In 2006, mouse fibroblasts were successfully transformed from a fully differentiated state to a state of pluripotency. These cells were designated induced pluripotent stem cells (iPSC).Since that news, human cells were successfully transformed and techniques to increase the safety and efficiency of production have been found. Other techniques have been developed which can correct genetic defects in iPSCs with the eventual goal of repairing or replacing defective tissues.
iPSCs still have issues to be resolved such as:
- certain methods of inducing pluripotency are tumorigenic
- iPSCs appear to have “memory” of their original cell type
- there is some data showing that iPSCs express certain proteins on their surface resulting in immune rejection even in cells donated from the host’s own tissue
- other complications such as efficiency (allowing sufficient numbers of cells to be generated within a clinically acceptable time at a clinically acceptable cost).
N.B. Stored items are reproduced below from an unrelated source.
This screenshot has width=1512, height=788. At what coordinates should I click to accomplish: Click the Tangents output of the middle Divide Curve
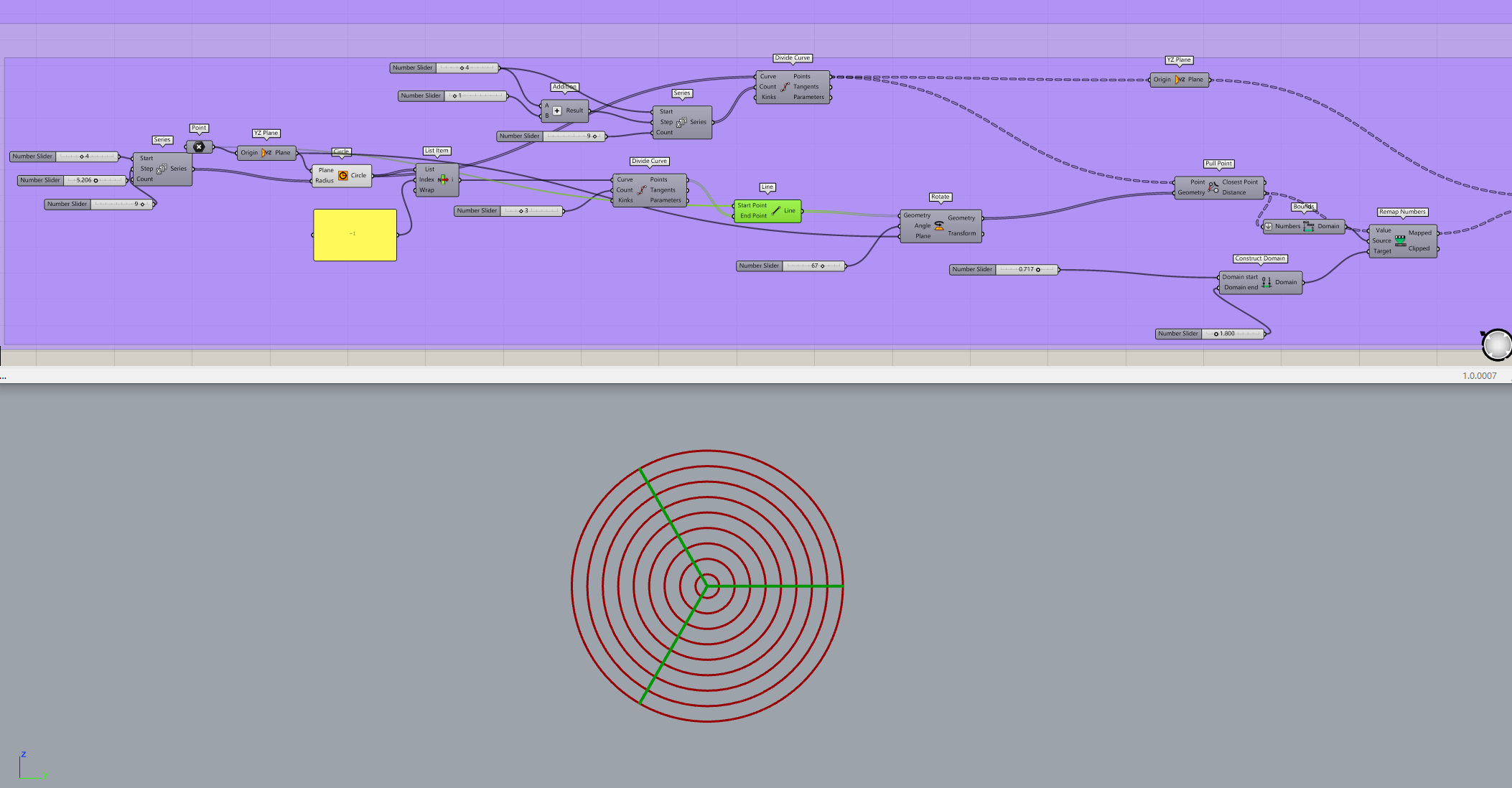tap(663, 190)
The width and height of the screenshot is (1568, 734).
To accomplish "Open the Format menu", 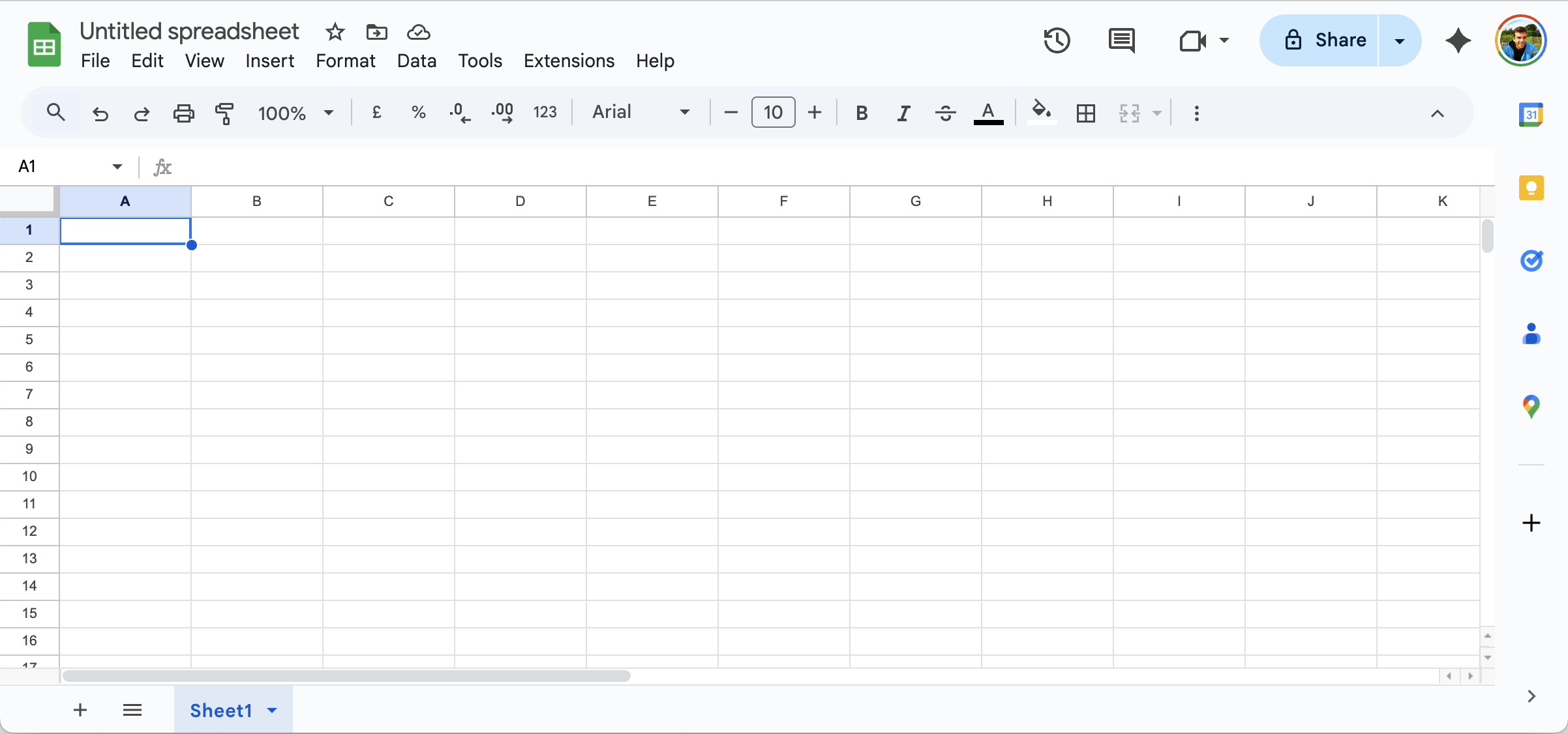I will [345, 61].
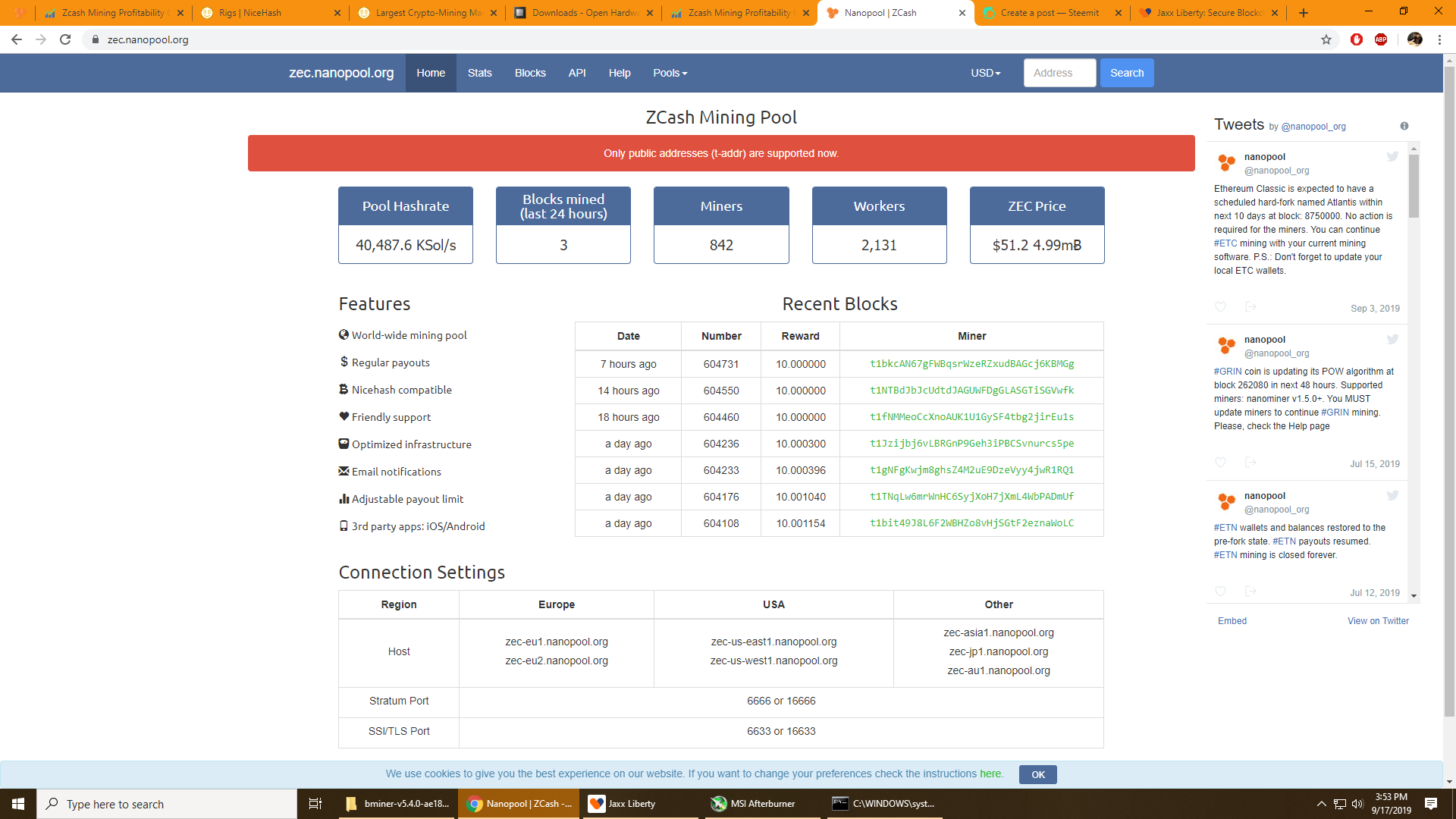Reload the page using the refresh icon
This screenshot has width=1456, height=819.
tap(65, 39)
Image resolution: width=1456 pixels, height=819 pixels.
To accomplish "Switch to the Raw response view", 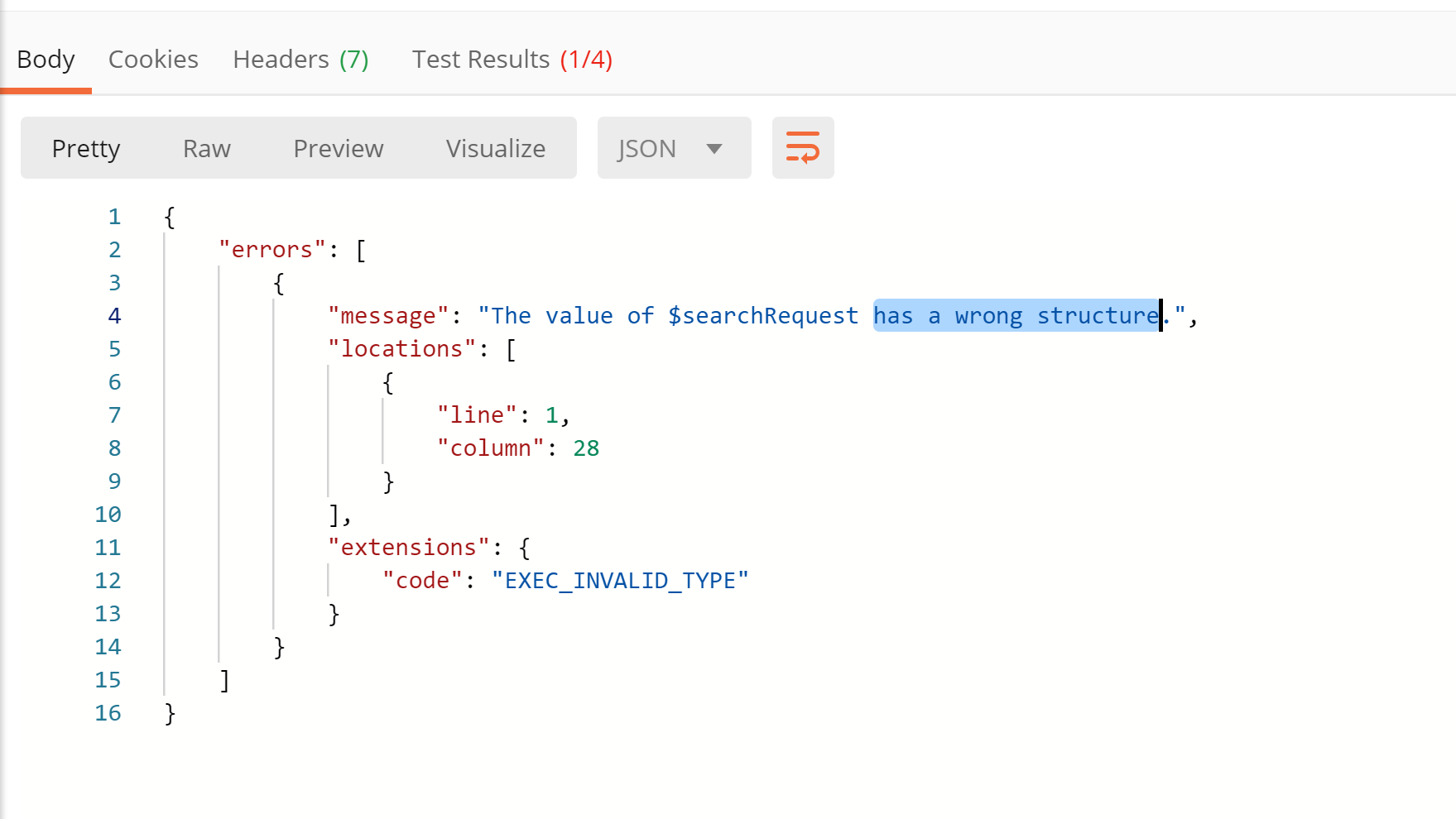I will (x=205, y=148).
Some of these issues are already being addressed and quite frankly the pace of research has been astonishingly rapid. iPSCs are already being used to model disease and aid drug discovery. Due to the novelty of cell-based therapies and the fact that implanted cells are difficult or impossible to remove (unlike dosages of drugs which can be ceased in the event of adverse reaction), regulatory hurdles are necessarily high. However, as more trials are performed giving more data on safety these hurdles can be lowered somewhat and/or more easily surmounted. There are cell-based therapies already in or going through the regulatory process for trials using a variety of stem cell types. Not only do these prospective treatments face regulatory hurdles, they must also cross the Valley of Death of pharmaceutical research. Some researchers are finding ways of doing this on their own with intellectual property partnerships, and the NIH has been working to bridge the gap with new programs such as TRND.
This is a very exciting time for regenerative medicine.